Thanks for taking a stab at this! It seems the general problem of needing to configure a Polaris deployment to possibly use "application defaults" is potentially common to all cloud providers, even if the mechanics of what "application defaults" entail will differ.

This could be worth some more discussion on some subtle points in your linked issue #69 -- I'll post some additional thoughts there.

dennishuo · 2024-08-12T03:25:31Z

spec/polaris-management-service.yml

      required:
        - tenantId
+        - authType


We'll probably want to be conservative about adding required fields to the API objects, especially if they have impact on persisted entities. In this case, it could probably at least be made optional to be minimally invasive if the default preserves the existing behavior.

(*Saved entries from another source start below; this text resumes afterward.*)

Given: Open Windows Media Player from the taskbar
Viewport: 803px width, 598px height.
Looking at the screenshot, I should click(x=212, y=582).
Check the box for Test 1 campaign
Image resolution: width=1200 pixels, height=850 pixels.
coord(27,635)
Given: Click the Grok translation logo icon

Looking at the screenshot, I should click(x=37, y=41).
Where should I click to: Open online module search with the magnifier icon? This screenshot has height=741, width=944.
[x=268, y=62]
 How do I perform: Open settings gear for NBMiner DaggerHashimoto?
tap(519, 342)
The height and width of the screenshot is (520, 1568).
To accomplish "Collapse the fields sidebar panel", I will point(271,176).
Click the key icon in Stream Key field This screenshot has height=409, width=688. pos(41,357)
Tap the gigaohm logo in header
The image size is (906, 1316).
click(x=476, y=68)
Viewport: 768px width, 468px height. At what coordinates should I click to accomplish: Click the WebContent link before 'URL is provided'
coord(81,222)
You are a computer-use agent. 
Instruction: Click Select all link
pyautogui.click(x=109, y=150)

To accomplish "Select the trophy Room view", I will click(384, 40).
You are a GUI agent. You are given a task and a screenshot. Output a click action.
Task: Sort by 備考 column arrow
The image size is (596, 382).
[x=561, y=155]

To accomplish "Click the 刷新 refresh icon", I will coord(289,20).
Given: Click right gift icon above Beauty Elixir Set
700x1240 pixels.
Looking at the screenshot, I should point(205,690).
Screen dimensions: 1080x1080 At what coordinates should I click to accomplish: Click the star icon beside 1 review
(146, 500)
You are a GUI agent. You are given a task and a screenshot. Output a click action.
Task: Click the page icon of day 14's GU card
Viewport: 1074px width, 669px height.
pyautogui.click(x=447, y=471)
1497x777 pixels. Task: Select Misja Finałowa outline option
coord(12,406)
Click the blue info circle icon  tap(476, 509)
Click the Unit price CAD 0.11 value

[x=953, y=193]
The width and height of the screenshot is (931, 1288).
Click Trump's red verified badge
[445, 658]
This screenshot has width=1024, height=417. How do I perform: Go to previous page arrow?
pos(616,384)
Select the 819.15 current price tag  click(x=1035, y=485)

Thanks! I will make this optional and have another enum: NONE to fallback to SAS_TOKEN if no authType is specified.

dennishuo · 2024-08-12T03:31:37Z

...ris-core/src/main/java/io/polaris/core/storage/azure/AzureCredentialsStorageIntegration.java

+      case APPLICATION_DEFAULT:
+        break;
+    }
+    credentialMap.put(PolarisCredentialProperty.AZURE_SAS_TOKEN, sasToken);


Instead of overwriting this config key with "" when not using SAS_TOKEN auth type, if we pull this under the SAS_TOKEN case then in theory the server could be configured to simply either allow total fallthrough to "application defaults" that may look through environment variables, standard credential-config files, VM "metadata server", etc., or inheriting statically-configured credential settings in a Catalog's properties.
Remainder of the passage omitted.